# Set exercise a:
According to the passage on the ASA boycott, which body first endorsed the boycott?

It was the ASA’s governing body, its National Council, that first endorsed the boycott and called for a full membership referendum to back its decision.
In a bizarre anti-Semitic twist, the Post editorial emphasizes that NYU “is supported by many Jewish donors and attended by many Jewish students. It features buildings and programs with names like Steinhardt and Tisch. It makes its home in the US city that has the highest number of Jews.”
It is unclear why any of that should be relevant unless one takes the bigoted position – as the Post appears to do – that all Jews are either implicated in or supportive of Israel’s occupation and other human rights abuses that motivated the ASA boycott.
Princeton resists
Princeton University president Christopher L. Eisgruber expressed his “dismay” at the ASA’s boycott decision and affirmed that “My personal support for scholarly engagement with Israel is enthusiastic and unequivocal,” in a statement sent to William Jacobson, a Cornell University law professor and pro-Israel blogger at the publication Legal Insurrection.
But, Eisgruber adds, “I do not intend to denounce the ASA, make it unwelcome on campus, or inhibit the ability of faculty members to affiliate with it. … engagement may be better than a boycott.”
Bullying and intimidation
In a 20 December press release emailed to The Electronic Intifada, the ASA Caucus on Academic and Community Activism states that “members of the American Studies Association are getting hate mail or threatening mail following the ASA membership vote in favor of a resolution calling for boycott of Israeli universities.”

# Working data:
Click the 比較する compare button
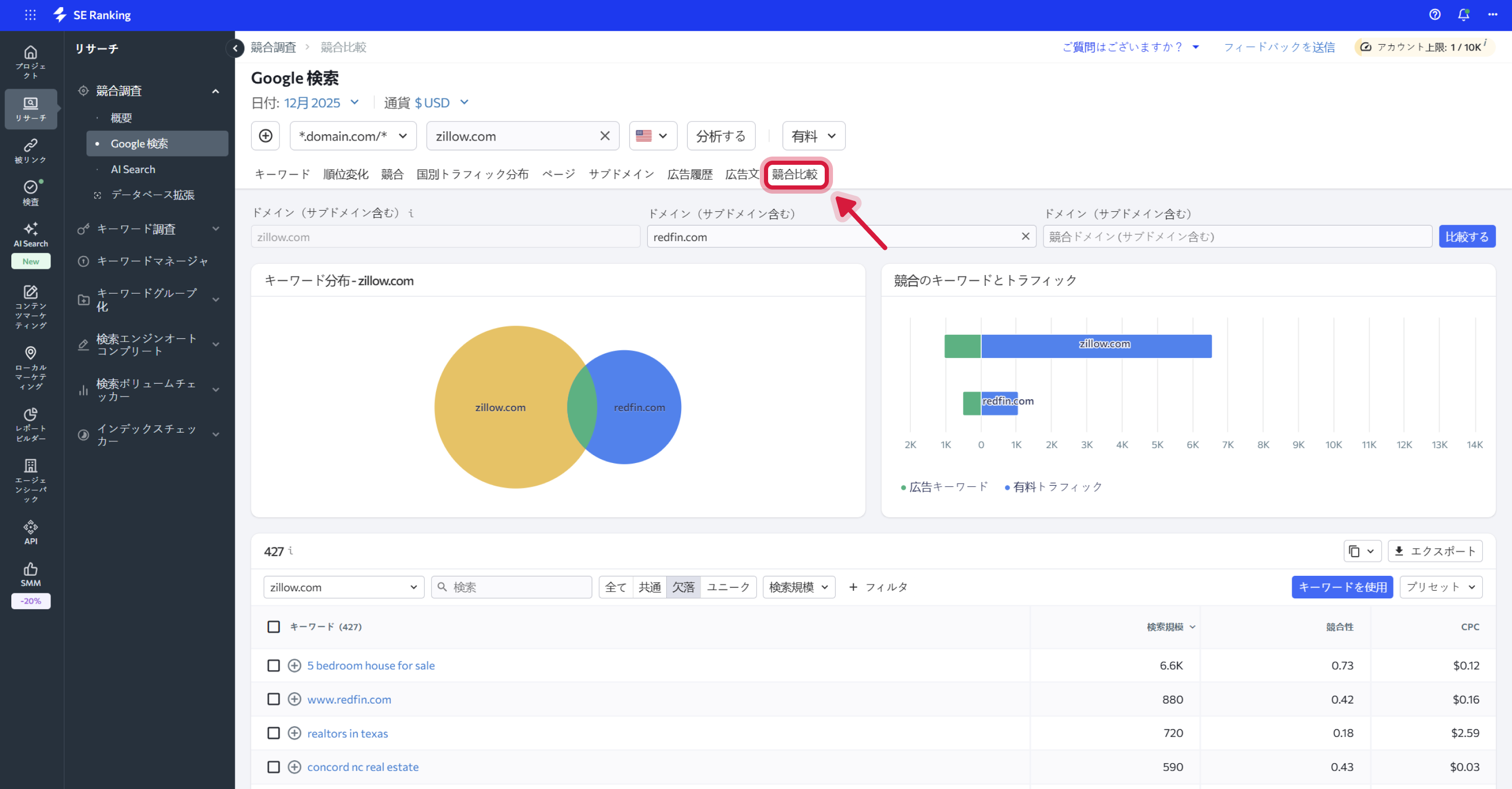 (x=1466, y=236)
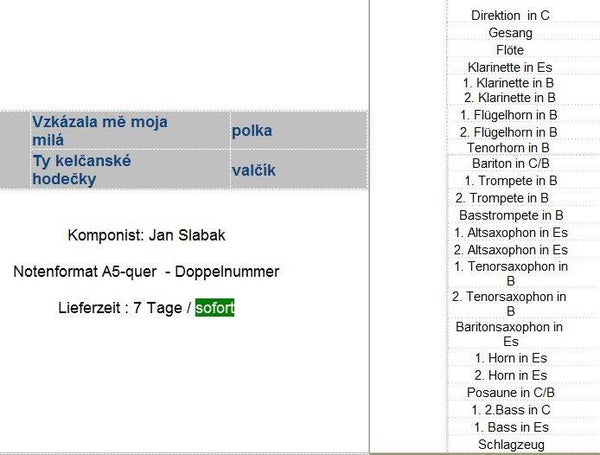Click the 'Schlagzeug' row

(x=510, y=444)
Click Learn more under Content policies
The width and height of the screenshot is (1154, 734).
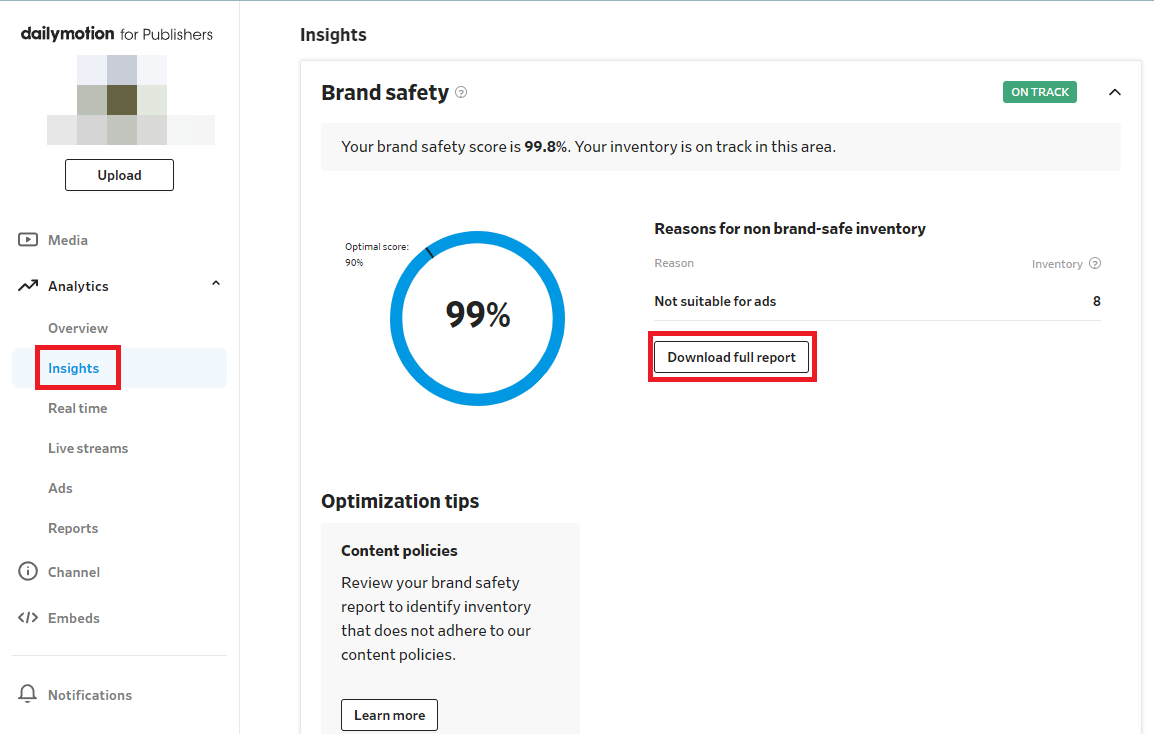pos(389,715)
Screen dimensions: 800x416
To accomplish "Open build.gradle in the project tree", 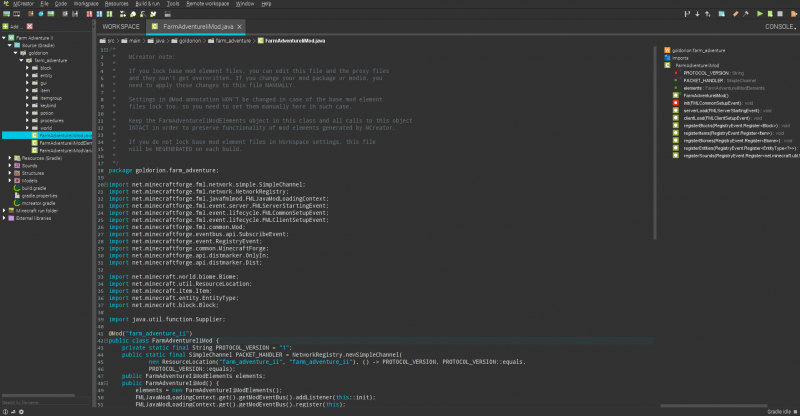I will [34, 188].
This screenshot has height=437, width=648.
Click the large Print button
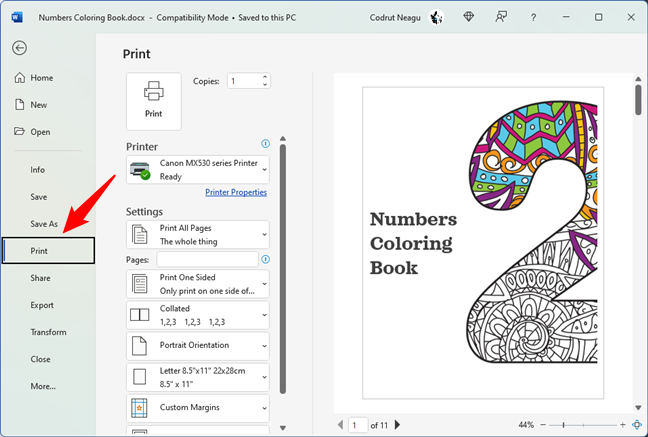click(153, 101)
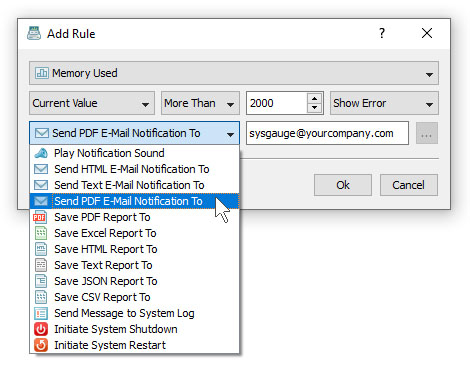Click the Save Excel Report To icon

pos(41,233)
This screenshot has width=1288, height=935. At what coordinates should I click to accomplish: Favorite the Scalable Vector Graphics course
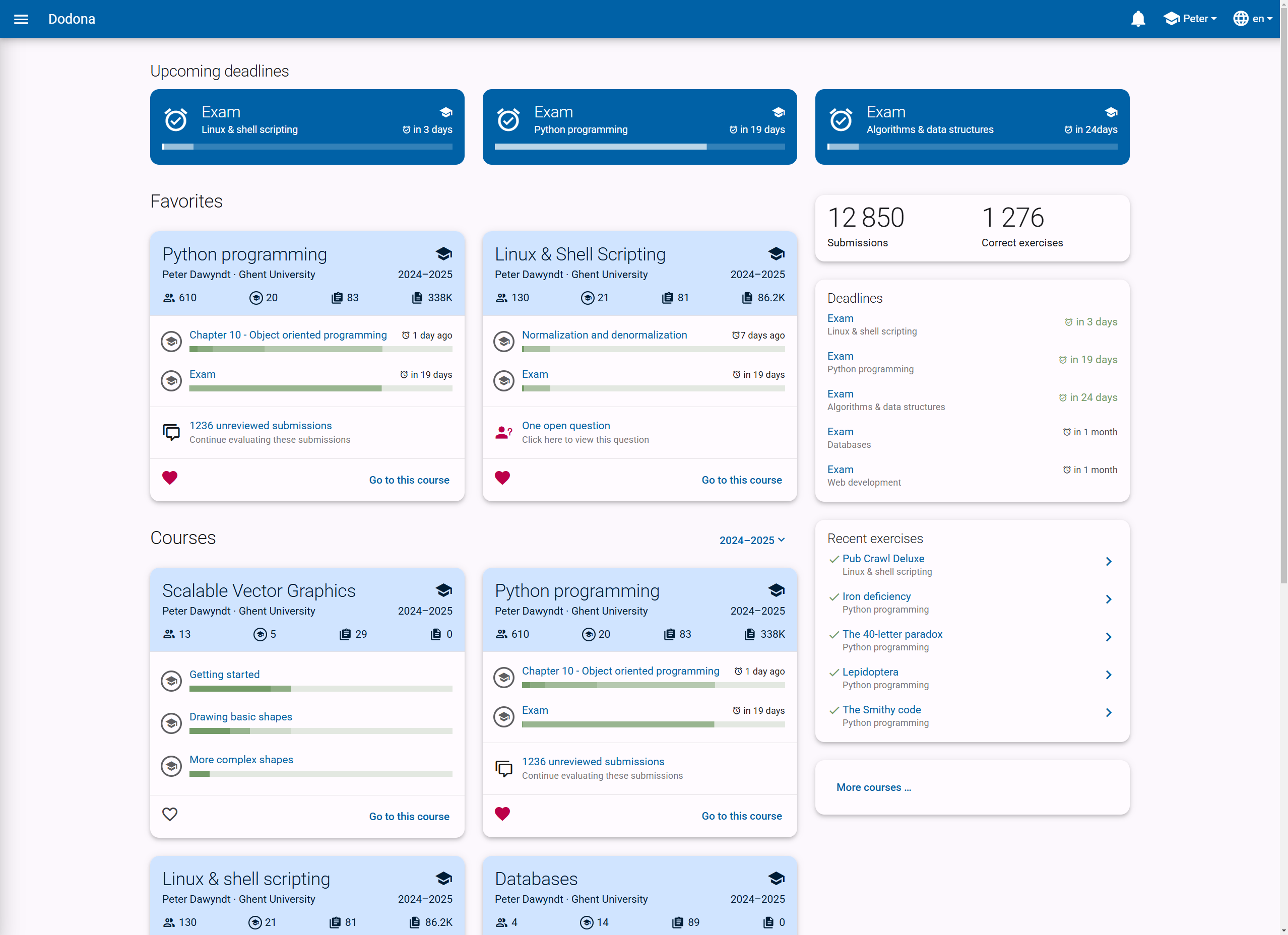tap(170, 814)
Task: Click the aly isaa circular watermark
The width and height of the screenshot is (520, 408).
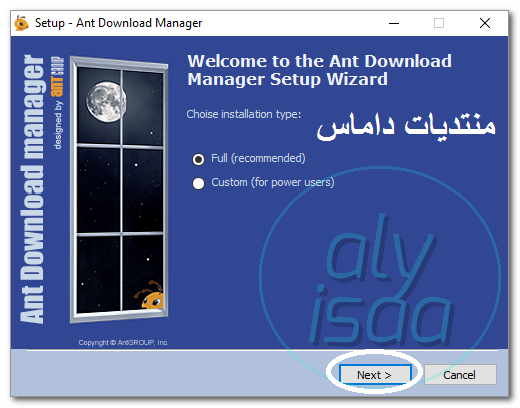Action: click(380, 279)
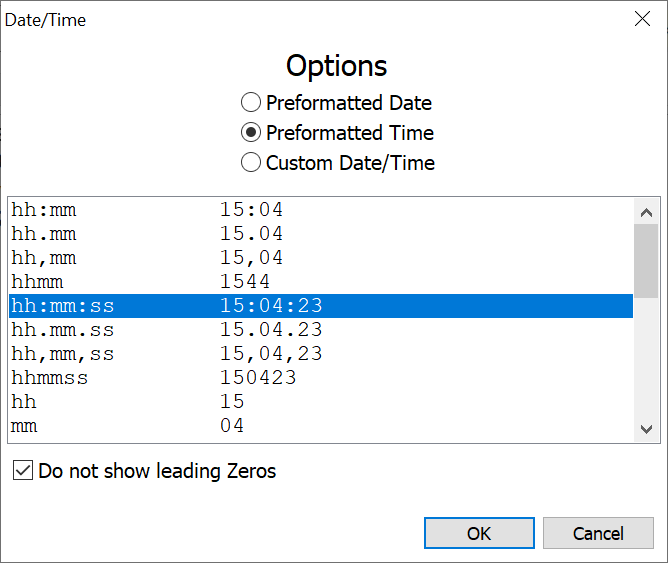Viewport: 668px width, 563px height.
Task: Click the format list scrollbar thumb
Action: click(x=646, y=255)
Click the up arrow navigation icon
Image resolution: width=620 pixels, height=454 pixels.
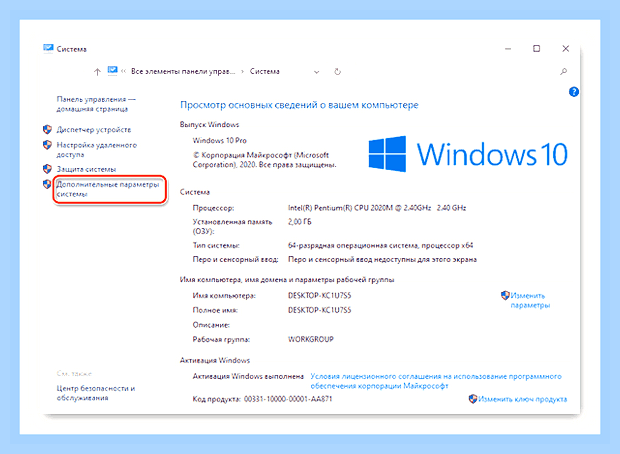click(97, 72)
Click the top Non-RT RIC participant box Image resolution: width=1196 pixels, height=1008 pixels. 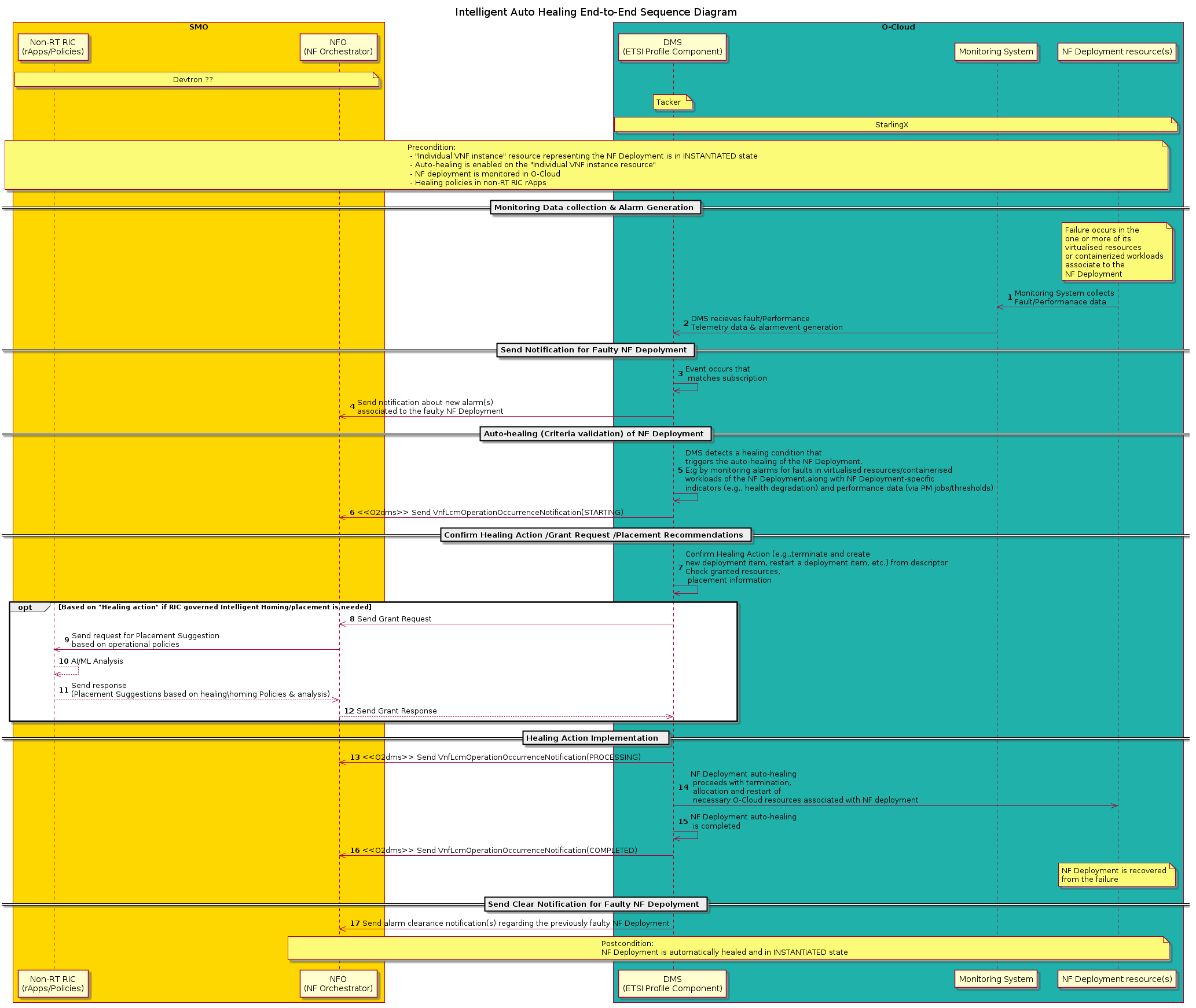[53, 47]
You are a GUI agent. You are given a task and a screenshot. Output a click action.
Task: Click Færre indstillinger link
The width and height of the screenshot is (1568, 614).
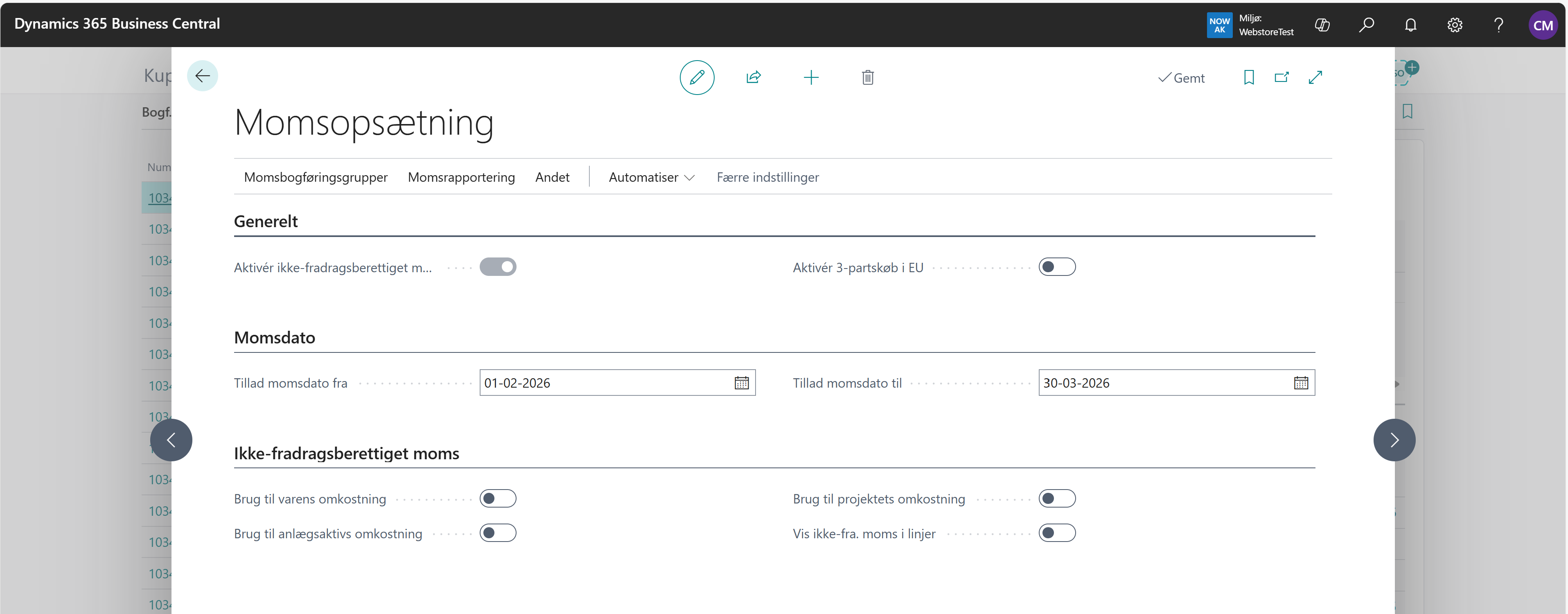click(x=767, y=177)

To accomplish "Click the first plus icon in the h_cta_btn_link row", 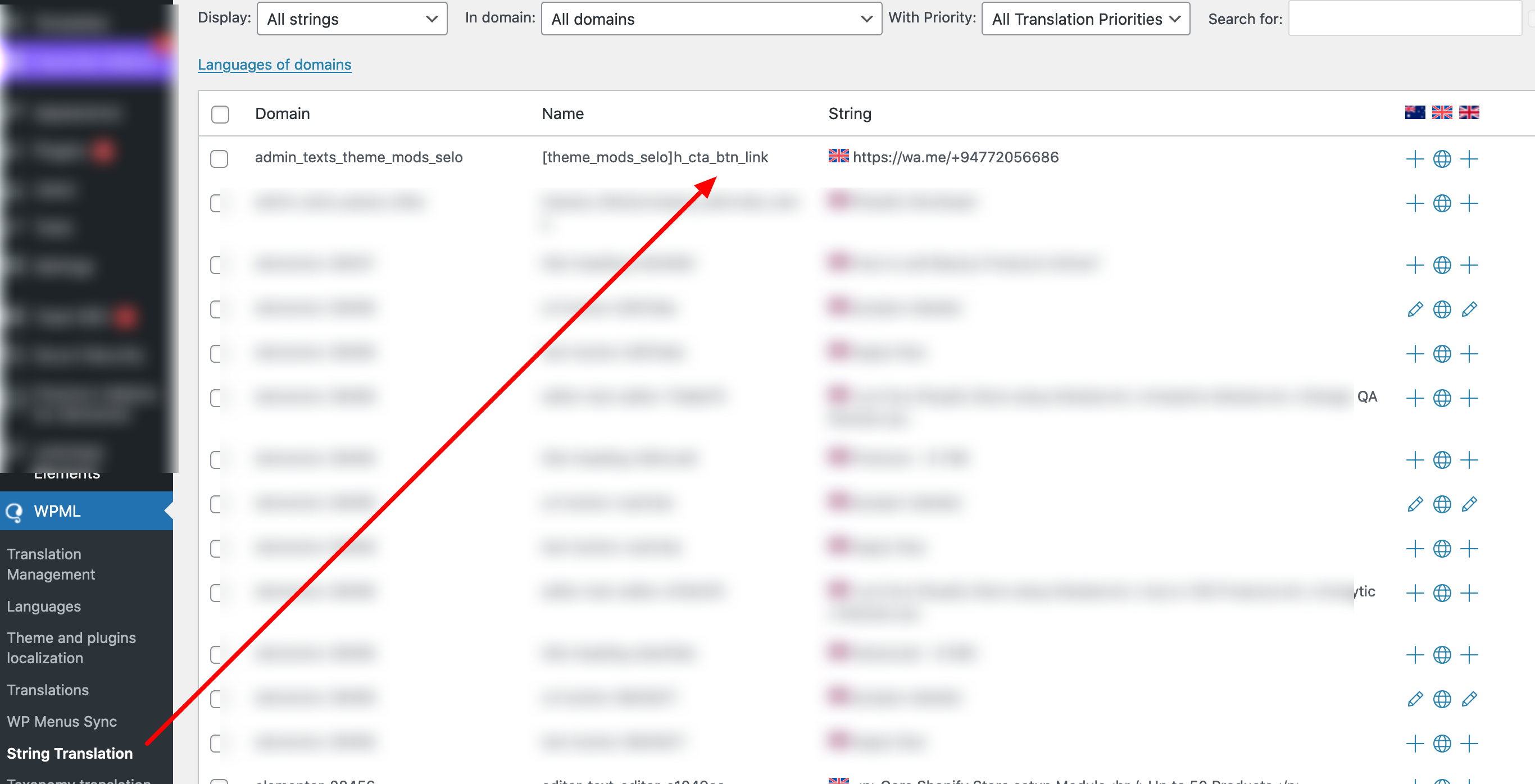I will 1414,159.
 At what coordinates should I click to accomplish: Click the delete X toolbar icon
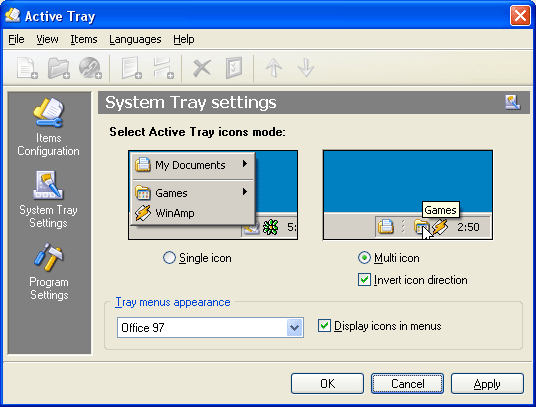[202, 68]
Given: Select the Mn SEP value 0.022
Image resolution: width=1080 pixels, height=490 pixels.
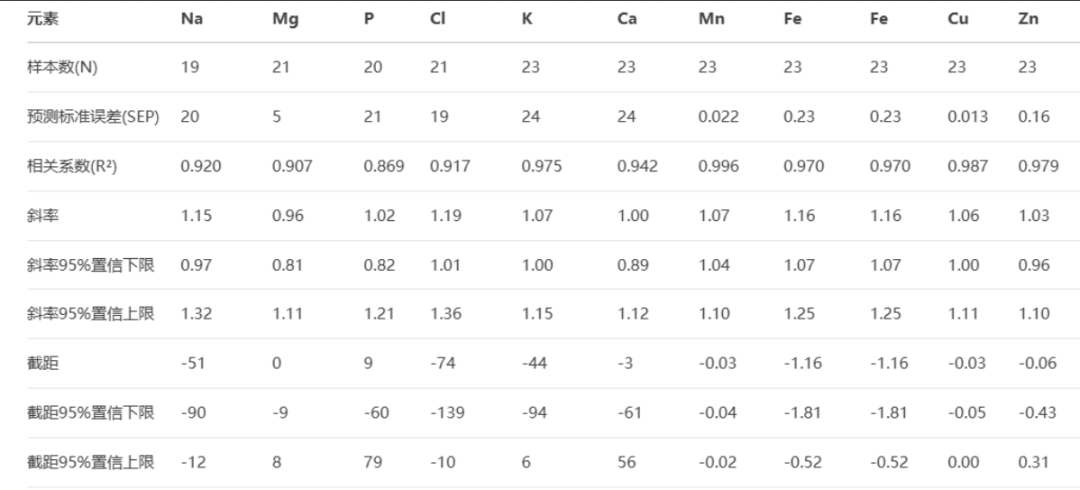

# Set exercise b:
Duplicate the records from the line with "At what coordinates should I click to accomplish: Click" through the end of the records, leaving out the pictures.

# Problem solution a:
The ASA's governing body, its National Council.

# Problem solution b:
 At what coordinates should I click to accomplish: Click the delete X toolbar icon
[202, 68]
Given: Select the Mn SEP value 0.022
Image resolution: width=1080 pixels, height=490 pixels.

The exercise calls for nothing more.